CVT use in Agricultural Vehicles
Today’s farmers are more cost conscious than ever before. Fuel costs make up 15 to 20 percent of a typical crop’s total overhead costs and are the largest expense after seed, fertilizer and chemicals. Consequently, gains in fuel efficiency deliver measurable profit.
The Challenge of Managing Fuel Efficiency
The loads on a tractor’s drive train are constantly changing and adjustments to the gear selection and throttle position are needed continuously to balance the competing demands of fuel efficiency, productivity and quality control. As most farm equipment is engineered to be most fuel efficient at maximum load, whenever equipment is operated at less than maximum load, fuel efficiency begins to drop. Using a higher gear and lower engine speed can recoup some of this fuel efficiency loss, but not all of it. An automatic system with an infinite number of operating points is required to fully optimize fuel efficiency.

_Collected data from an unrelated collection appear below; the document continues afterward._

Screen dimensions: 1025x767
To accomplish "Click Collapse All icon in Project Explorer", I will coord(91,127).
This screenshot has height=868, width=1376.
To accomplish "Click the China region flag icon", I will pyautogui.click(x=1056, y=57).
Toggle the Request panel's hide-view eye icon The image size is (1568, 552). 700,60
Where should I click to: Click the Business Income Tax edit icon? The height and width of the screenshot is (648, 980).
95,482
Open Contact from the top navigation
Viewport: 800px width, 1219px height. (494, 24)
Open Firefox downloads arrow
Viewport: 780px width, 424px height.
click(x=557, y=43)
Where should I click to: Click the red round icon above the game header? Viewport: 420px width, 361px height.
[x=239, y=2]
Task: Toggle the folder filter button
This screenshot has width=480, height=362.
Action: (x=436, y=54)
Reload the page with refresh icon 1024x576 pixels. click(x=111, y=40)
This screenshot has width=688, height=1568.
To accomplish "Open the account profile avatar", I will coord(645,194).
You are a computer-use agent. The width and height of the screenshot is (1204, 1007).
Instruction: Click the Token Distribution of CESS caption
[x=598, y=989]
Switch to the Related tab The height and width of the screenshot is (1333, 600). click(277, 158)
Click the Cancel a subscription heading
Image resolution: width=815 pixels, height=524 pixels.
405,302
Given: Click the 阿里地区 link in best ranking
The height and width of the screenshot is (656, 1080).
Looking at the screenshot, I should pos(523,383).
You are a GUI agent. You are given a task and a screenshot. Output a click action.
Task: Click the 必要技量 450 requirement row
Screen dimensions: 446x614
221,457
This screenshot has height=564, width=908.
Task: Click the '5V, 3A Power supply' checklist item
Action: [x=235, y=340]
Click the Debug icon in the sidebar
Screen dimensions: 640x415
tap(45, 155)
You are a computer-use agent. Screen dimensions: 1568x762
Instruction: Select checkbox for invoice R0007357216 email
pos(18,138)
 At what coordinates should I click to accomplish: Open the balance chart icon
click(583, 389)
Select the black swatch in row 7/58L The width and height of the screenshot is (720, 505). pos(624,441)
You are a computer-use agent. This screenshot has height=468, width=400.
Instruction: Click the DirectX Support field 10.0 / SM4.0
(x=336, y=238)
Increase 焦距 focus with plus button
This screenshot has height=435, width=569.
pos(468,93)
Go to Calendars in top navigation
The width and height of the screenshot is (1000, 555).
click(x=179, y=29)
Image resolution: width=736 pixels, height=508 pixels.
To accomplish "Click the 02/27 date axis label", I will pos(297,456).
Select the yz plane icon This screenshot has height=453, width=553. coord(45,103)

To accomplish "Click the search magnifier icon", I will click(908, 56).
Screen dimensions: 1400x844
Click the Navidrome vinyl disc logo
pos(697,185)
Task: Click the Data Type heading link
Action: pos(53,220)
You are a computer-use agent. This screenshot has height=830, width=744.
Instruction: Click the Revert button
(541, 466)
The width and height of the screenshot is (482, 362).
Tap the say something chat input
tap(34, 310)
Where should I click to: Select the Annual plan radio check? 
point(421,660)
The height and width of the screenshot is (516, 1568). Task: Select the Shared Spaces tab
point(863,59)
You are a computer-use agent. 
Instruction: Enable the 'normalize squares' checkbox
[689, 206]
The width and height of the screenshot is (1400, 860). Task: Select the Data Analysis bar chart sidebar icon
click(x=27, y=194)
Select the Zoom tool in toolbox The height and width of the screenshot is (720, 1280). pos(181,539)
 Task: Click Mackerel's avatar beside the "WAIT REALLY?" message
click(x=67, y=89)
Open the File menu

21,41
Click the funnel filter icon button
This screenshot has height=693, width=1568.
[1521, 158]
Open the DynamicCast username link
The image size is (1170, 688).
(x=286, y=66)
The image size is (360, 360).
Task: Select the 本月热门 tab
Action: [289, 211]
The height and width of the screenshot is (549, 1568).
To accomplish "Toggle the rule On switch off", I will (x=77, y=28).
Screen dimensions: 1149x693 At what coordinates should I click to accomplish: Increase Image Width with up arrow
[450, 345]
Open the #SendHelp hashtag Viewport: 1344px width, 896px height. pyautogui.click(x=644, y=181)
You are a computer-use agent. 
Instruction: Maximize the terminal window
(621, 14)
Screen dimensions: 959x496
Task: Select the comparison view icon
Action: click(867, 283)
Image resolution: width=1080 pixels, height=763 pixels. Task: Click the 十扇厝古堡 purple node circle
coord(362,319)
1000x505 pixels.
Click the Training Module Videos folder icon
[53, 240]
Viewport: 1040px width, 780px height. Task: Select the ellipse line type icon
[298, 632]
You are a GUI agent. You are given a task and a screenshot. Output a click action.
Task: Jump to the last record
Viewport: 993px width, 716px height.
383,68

The Milner continuously variable transmission is able to adjust the ratio between its input and output speeds like a geared transmission does, but the MCVT does so in a “step-less” manner with the following benefits:
Use of an MCVT Can Result in Significant Gains in Fuel Efficiency – How it Works
The use of an MCVT in a tractor helps to optimize the two primary operating modes: field work and transport. With the controls set for field work, control can be optimized to maintain consistent ground speed or power take off RPM, depending on the work being done. Fuel costs are reduced because digital control of both the engine RPM and continuous transmission ratio are constantly being adjusted to deliver the correct amount of power while maintaining a constant output speed. By using the MCVT, small changes in transmission ratio can be made because the machine is no longer restricted to a set of fixed gear ratios. The control system monitors the operating conditions and makes the adjustments, leaving the machine operator free to concentrate on other tasks.
For transport mode, ground speed is allowed to fluctuate within set limits while fuel efficiency is optimized. All of this is accomplished by a control system that constantly monitors the engine and transmission settings and updates them many hundred times each second. The system has all the control benefits of the field work scenario, with a different operating condition optimized - fuel efficiency.